J.    Tal fatura foi contabilizada como gasto, no período de 2021, na esfera do “EE”, tendo o respetivo valor incluído o correspondente IVA à taxa de 23%, vigente em Portugal, autoliquidado pelo “EE”, face às regras de localização previstas no Código do IVA (cf. alínea a) do n.º 6 do respetivo art.º 6.º), uma vez que o IVA em causa não foi deduzido, dado que as atividades (imobiliárias) exercidas pelo “EE”, por se enquadrarem nas alíneas 29) e 30) do art.º 9.º do Código do IVA, não conferem direito à dedução, daí que o gasto em apreço tenha ascendido ao montante global de € 181.034,62 (cento e oitenta e um mil, trinta e quatro euros e sessenta e dois cêntimos) (€ 147.182,62 x 1,23) (pp. 21, 66 e 67 do ficheiro do PA e art.º 13.º do PPA).

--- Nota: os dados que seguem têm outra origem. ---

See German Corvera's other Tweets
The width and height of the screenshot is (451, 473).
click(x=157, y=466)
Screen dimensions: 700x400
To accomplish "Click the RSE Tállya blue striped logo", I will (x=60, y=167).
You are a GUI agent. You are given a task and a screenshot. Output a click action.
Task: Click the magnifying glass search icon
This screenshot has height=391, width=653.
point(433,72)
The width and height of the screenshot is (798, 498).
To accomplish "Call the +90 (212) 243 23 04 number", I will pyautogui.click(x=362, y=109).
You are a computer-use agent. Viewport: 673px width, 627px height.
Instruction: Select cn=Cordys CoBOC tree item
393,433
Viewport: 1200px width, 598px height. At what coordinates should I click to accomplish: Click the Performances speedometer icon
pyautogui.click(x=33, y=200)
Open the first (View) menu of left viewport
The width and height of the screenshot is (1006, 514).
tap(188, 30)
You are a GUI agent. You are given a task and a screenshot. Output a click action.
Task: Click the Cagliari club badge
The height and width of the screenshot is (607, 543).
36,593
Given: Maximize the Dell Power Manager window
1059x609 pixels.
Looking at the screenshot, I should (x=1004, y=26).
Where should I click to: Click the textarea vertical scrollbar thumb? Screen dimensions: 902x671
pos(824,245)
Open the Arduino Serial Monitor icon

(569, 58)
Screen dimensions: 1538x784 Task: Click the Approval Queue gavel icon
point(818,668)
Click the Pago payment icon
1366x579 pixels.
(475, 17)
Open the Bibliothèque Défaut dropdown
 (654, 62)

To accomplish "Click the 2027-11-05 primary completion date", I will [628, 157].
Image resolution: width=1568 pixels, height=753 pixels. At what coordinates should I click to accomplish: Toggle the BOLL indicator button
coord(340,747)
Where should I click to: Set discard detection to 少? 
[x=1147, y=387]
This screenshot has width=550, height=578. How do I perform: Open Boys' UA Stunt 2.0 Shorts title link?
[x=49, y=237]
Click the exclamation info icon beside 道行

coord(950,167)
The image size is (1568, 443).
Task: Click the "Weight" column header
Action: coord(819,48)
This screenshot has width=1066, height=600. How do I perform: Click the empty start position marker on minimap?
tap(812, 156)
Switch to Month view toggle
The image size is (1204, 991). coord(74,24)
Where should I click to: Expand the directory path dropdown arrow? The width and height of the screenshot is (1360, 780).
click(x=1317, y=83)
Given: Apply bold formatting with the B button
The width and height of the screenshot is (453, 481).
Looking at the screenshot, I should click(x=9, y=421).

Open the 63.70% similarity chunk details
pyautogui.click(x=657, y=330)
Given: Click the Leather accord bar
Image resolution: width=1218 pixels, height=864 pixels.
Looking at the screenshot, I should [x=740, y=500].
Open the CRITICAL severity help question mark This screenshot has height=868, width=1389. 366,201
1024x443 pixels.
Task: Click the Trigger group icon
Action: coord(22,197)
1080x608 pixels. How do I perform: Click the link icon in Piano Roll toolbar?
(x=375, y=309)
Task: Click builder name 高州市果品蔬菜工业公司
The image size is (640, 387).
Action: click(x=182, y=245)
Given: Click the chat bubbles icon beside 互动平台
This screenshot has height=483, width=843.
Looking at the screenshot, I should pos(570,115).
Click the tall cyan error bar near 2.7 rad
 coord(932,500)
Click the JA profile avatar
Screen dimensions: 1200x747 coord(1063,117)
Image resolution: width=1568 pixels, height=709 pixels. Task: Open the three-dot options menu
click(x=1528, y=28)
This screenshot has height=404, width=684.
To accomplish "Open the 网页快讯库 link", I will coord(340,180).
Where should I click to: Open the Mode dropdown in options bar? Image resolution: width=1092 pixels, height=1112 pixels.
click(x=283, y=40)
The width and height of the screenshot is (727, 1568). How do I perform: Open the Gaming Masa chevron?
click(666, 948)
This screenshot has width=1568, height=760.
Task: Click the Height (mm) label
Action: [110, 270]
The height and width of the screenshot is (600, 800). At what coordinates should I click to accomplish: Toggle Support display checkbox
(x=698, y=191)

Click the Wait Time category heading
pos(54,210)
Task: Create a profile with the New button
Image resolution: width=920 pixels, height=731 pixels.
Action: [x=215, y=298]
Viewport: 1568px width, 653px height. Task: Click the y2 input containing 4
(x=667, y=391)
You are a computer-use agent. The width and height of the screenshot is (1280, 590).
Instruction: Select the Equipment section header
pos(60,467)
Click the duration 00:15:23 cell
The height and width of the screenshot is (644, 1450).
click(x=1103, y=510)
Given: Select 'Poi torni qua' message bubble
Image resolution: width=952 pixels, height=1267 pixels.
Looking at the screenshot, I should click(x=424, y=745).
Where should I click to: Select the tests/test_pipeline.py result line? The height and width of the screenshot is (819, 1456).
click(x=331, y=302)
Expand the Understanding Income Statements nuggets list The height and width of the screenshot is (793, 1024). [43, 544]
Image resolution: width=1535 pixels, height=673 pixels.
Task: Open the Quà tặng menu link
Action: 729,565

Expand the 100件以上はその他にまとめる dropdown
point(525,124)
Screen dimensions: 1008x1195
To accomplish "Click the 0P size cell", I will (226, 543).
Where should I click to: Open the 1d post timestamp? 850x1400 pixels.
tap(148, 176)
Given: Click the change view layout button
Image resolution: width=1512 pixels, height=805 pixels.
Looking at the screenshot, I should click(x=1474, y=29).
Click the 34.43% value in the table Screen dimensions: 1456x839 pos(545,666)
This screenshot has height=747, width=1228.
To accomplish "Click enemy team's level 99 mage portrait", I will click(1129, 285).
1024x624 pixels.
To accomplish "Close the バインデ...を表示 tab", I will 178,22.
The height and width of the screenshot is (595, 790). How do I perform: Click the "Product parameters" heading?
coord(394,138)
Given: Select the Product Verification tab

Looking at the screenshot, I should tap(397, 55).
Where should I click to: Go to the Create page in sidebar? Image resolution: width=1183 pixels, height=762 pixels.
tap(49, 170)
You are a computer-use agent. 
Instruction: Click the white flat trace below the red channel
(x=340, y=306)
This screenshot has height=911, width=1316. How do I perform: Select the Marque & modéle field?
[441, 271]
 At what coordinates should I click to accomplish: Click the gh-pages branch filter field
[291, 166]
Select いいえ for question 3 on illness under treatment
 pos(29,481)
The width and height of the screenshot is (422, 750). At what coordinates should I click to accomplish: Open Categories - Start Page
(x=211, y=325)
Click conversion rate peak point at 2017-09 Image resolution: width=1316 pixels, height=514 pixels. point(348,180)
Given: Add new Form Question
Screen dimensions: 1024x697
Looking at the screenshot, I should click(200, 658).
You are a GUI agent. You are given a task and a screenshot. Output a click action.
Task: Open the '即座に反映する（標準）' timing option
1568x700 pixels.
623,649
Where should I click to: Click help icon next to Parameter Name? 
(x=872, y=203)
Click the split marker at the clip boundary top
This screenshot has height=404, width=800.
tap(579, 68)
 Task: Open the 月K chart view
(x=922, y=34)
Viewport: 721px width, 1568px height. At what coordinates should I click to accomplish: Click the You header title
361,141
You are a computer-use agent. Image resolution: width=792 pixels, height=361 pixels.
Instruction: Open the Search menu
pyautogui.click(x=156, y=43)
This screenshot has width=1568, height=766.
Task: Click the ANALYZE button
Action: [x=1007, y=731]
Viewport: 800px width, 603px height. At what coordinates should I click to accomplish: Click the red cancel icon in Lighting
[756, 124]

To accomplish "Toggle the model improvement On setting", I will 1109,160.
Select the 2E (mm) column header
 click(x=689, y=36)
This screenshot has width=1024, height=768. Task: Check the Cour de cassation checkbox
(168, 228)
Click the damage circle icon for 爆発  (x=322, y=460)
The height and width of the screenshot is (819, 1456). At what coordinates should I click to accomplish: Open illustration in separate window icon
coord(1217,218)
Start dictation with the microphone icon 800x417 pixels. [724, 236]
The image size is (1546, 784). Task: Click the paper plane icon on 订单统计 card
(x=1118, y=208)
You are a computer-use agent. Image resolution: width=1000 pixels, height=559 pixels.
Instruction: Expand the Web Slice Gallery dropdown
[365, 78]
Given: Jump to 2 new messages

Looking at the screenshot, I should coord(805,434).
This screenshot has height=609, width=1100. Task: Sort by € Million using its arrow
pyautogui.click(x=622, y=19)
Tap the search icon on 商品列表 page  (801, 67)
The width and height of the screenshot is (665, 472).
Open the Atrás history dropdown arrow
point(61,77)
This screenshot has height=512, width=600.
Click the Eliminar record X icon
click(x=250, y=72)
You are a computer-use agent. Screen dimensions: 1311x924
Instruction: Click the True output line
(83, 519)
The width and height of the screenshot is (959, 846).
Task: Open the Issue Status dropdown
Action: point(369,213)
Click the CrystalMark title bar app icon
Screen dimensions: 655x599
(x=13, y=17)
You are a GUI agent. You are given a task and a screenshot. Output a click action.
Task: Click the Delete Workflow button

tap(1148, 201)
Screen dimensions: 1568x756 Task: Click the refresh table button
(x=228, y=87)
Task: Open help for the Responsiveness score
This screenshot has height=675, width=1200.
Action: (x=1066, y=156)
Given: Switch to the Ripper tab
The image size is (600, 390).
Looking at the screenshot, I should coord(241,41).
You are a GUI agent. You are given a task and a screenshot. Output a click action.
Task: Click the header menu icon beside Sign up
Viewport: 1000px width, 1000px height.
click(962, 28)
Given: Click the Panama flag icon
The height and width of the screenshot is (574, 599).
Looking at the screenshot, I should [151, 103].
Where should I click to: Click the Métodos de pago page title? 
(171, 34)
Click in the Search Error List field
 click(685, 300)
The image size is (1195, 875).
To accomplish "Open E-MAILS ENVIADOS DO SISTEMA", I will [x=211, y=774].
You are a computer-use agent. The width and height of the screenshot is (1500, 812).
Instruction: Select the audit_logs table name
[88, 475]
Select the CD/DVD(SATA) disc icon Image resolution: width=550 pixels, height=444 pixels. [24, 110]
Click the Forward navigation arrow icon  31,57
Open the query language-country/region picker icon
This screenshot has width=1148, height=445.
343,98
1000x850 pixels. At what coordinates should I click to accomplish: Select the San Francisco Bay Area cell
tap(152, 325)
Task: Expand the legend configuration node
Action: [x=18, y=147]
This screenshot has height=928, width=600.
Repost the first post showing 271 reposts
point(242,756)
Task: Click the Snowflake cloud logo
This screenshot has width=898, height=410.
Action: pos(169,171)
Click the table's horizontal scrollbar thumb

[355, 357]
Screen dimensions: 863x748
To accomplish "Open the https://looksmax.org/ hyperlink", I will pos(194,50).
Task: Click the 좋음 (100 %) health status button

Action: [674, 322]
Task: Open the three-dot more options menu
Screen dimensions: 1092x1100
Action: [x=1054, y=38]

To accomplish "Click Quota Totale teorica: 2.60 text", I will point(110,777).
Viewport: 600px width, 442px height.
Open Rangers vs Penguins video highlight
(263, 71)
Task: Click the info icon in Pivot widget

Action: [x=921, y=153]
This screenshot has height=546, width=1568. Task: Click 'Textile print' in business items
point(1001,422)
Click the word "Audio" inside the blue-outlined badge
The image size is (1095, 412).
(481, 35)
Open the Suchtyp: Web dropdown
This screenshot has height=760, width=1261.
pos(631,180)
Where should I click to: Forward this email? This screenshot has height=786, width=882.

K.   A “matriz” contabilizou a fatura como rendimento e declarou a operação no modelo 349 (Declaración recapitulativa de operaciones intracomunitarias), garantindo, assim, o pagamento de IS em Espanha quanto à importância faturada ao “EE” situado em Portugal (art.º 32.º do PPA).

L.   Os SIT, na sequência do exercício do direito de audição da Requerente concluiram da seguinte forma:

 “Considerando os critérios aplicados e os cálculos efetuados, aos quais nada temos a obstar, foi possível verificar que o valor da fatura, objeto de correção, resulta dos gastos desconsiderados inerentes aos anos de 2017 a 2021 pela “matriz”, acrescidos de uma margem de 5%, de acordo com o Doc. 2, conforme quadro seguinte:

(p. 71 do ficheiro do PA e art.º 51.º do PPA). 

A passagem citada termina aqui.